Wyndham Clark, 2023 U.S. Open champ. Getty Images

STICK AROUND TO SEE WHAT’S NEXT. Intense pressure comes with trying to win your first major. But there’s pressure afterward too. Pressure to validate. Clark does so with a third- place finish at the Tour Championship. And again with his Ryder Cup debut. But when the new season begins and Clark shoots a course-record 12-under-par 60 at Pebble to win the rain- shortened AT&T by a shot? It signals he’s here to stay.

More signs follow. The 2024 PGA Tour calendar has been defined by Scottie Scheffler, who wins four out of five starts in March and April, including the Masters. Nobody can hang with him, but Clark comes the closest, finishing second at Bay Hill and the Players and third at the RBC. He’s still not satisfied.
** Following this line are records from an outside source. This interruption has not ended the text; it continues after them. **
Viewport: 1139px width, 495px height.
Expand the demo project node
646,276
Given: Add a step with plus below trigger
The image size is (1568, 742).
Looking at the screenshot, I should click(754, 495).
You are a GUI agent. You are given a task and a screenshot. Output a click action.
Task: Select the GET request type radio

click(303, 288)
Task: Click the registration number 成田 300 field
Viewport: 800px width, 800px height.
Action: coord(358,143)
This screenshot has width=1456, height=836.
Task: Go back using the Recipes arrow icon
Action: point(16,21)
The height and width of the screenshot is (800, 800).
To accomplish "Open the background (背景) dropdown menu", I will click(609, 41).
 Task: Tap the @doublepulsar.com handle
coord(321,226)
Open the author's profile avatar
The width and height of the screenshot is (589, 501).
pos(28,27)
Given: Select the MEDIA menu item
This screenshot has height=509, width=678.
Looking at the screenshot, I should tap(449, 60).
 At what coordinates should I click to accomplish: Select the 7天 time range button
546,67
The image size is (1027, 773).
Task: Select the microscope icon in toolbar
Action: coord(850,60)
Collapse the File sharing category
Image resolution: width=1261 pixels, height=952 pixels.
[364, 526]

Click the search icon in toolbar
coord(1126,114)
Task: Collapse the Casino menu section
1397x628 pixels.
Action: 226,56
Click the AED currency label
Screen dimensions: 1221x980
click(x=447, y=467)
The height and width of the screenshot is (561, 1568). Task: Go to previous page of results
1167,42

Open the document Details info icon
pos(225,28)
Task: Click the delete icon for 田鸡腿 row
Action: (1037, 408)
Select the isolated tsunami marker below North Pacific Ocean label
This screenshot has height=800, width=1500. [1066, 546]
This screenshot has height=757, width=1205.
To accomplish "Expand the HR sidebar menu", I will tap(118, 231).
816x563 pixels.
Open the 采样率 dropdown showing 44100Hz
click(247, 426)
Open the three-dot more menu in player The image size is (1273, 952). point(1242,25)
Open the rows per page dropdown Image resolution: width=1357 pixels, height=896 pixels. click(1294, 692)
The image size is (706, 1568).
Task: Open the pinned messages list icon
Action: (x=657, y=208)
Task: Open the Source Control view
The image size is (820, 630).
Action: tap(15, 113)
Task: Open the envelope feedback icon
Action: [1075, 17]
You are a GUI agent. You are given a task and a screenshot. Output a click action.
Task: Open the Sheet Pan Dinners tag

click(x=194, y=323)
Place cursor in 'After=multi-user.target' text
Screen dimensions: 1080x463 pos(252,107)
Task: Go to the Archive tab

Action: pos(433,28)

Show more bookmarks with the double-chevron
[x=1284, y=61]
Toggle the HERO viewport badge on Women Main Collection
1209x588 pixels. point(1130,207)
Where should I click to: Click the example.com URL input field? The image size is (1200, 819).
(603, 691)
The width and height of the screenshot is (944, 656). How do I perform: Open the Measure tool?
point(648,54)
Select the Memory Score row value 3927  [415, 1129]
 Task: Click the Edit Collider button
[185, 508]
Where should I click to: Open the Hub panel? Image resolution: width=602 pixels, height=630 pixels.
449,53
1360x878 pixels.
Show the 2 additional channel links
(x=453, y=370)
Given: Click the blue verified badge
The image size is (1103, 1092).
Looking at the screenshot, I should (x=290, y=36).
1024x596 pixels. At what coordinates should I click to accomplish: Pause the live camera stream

“He wants more,” Ellis says with admiration.

“Consistency is probably the biggest thing,” says Clark. “I look at Scottie and he’s just so consistently in contention. Bad weeks are top 10s or 15s. That’s what the best players do.”

There’s an impulse to assert that Clark has fixed his fiery on-course disposition. But that was never the intention. Ellis likes the fire. Elion works with it. Clark draws on it. All the greats do.

So he’s still the same high-expectations golfer as the high schooler who shot 64-64 and left wishing he’d gone lower. But Clark’s banged his head against the wall enough, he says. He’s put in enough 10-hour days. The key now is working smarter. It’s refining and sharpening. It’s knowing himself.

What’s the difference? That’s the difference.

Lise used to tell her son, “Play big.” He listened. He’s still listening. Wynner is what she’d call him. It’s a name he’s already lived up to. The only question remains: How many times over?